Work order: Using the material below, state how many of its lines contain the string "forward", with no other words.

=== Data excerpts ===

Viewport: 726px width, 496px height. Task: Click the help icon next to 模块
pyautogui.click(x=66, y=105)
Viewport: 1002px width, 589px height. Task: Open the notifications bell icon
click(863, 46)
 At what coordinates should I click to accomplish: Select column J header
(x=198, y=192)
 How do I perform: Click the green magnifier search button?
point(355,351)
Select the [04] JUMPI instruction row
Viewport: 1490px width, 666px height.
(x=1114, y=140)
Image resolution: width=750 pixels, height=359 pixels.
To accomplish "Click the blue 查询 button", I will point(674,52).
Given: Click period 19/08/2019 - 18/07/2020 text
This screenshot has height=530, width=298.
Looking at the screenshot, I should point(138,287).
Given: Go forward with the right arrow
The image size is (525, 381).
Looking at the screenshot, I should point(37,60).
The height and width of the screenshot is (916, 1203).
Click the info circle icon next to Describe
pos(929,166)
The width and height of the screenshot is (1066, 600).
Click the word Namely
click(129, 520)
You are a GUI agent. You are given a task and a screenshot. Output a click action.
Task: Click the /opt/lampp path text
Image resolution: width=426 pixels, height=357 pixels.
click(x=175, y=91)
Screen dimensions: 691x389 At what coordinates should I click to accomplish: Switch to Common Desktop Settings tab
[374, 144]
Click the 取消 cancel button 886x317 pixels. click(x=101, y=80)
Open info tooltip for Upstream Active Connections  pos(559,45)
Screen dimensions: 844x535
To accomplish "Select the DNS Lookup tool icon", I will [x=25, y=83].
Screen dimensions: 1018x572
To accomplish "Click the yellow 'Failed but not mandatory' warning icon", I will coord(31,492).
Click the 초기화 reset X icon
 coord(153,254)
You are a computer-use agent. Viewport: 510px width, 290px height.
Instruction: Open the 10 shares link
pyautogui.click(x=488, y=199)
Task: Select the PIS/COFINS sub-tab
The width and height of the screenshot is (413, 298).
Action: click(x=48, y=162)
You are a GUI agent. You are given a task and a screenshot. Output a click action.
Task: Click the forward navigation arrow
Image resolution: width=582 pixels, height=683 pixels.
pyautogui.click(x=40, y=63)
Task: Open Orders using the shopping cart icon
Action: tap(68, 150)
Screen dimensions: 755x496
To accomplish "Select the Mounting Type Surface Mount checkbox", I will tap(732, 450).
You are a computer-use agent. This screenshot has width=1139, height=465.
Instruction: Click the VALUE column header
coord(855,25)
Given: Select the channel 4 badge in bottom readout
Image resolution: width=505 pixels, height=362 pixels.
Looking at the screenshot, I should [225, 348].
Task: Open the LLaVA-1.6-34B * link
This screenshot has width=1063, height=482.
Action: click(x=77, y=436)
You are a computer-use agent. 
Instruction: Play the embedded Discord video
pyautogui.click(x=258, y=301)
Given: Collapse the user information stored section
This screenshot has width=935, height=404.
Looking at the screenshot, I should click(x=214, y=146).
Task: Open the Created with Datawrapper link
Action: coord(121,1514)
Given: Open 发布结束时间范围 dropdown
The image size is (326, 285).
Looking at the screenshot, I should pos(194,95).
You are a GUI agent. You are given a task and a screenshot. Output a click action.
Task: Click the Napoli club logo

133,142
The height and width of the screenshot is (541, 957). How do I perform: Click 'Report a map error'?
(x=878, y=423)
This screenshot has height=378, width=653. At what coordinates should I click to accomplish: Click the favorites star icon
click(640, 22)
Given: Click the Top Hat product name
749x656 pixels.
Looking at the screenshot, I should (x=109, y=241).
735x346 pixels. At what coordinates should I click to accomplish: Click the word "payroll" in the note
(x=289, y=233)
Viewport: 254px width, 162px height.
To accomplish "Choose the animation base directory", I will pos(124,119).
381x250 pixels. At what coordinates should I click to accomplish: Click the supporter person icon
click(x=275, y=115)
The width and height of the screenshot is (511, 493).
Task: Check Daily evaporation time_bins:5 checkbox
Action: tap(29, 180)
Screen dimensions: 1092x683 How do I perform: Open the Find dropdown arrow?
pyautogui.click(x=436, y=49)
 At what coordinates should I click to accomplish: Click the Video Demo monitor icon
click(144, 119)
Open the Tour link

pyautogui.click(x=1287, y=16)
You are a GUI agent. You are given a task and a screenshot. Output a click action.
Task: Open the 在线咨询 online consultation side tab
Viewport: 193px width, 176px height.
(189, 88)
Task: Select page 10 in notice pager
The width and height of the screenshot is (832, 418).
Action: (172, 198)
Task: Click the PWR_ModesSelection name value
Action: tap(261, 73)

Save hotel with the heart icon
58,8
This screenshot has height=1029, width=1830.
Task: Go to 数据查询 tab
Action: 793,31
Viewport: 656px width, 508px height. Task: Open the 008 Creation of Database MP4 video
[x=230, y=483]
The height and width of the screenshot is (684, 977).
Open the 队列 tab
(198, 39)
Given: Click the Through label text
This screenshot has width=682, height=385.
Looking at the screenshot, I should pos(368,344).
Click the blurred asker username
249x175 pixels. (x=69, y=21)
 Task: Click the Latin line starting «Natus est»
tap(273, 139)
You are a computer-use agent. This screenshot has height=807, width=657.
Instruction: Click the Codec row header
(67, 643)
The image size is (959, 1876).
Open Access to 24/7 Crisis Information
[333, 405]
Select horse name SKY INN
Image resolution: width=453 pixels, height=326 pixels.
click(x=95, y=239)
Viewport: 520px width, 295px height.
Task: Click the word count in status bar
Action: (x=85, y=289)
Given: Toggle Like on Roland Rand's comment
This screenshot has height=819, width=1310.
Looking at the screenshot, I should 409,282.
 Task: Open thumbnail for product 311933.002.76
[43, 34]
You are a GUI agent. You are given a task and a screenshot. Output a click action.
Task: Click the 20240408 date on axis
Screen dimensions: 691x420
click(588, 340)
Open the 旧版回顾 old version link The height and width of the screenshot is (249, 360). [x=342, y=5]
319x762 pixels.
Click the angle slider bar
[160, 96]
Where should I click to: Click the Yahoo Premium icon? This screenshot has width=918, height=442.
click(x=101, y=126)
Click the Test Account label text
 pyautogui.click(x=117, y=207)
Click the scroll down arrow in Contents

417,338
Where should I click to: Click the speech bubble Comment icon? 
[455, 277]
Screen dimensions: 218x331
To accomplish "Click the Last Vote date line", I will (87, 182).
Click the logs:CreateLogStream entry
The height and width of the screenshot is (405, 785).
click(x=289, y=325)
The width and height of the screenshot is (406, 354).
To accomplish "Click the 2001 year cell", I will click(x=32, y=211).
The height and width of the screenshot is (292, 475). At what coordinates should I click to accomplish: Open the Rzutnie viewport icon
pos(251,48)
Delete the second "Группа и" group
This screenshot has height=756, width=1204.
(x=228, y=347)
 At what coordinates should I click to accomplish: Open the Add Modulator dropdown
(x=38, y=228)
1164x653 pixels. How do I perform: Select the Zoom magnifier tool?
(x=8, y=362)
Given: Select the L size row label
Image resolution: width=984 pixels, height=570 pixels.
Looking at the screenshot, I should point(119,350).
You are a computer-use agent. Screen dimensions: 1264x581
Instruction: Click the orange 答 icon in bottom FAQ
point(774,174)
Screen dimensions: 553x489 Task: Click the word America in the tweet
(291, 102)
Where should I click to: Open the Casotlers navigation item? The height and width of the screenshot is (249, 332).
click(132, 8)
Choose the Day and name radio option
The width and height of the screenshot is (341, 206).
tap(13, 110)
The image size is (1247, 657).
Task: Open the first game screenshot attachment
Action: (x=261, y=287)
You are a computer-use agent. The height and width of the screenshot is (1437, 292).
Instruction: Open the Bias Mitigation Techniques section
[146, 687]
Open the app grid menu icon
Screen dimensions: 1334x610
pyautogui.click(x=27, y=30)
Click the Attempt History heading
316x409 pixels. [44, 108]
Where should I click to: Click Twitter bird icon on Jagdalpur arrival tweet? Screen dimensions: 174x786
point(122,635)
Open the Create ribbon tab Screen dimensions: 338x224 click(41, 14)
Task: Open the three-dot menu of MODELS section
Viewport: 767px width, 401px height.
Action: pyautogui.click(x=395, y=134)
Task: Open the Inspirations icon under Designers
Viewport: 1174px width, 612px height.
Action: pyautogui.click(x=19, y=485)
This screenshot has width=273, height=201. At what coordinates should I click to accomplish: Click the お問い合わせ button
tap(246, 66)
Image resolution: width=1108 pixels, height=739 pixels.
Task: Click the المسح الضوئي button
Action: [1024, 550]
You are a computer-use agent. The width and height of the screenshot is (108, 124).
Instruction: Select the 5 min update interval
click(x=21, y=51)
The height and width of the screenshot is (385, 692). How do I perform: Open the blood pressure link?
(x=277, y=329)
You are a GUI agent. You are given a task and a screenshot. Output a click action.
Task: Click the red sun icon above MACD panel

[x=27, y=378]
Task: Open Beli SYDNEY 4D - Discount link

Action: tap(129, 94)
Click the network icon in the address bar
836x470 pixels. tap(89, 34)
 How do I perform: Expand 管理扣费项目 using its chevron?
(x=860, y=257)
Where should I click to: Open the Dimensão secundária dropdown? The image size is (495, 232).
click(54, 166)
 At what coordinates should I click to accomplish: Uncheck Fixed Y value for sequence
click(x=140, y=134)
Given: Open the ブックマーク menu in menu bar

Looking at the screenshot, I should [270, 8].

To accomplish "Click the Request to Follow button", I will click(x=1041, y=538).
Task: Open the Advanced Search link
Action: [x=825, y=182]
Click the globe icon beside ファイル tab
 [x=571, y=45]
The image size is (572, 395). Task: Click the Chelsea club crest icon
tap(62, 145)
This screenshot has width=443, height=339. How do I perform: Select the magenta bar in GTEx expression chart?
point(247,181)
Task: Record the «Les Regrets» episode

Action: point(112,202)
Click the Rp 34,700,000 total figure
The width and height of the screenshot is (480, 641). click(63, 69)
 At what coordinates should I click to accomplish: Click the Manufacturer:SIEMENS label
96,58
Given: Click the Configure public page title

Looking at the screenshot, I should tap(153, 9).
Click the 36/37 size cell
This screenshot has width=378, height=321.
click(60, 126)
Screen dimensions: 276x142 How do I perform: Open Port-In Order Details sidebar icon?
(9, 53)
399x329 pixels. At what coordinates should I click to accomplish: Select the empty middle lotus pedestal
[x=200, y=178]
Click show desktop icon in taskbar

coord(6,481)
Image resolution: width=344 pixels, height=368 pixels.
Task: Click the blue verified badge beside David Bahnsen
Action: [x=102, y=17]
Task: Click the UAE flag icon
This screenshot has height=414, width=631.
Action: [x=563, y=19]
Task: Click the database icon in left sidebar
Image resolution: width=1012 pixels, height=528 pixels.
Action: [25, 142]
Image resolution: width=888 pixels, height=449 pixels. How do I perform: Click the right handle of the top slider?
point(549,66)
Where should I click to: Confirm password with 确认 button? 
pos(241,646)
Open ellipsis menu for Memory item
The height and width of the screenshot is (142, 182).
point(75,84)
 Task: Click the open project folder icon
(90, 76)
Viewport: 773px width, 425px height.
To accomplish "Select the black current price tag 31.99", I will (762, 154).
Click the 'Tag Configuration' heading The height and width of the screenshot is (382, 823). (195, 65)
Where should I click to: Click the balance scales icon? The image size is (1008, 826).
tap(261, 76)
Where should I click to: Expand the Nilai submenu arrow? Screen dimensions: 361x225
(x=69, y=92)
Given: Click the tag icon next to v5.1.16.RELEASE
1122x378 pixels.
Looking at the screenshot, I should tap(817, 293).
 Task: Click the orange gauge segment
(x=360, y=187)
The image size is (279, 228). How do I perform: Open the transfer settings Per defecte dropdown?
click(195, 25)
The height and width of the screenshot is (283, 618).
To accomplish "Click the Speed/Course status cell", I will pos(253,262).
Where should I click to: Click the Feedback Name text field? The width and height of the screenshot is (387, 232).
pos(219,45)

===

Solution for this exercise: 2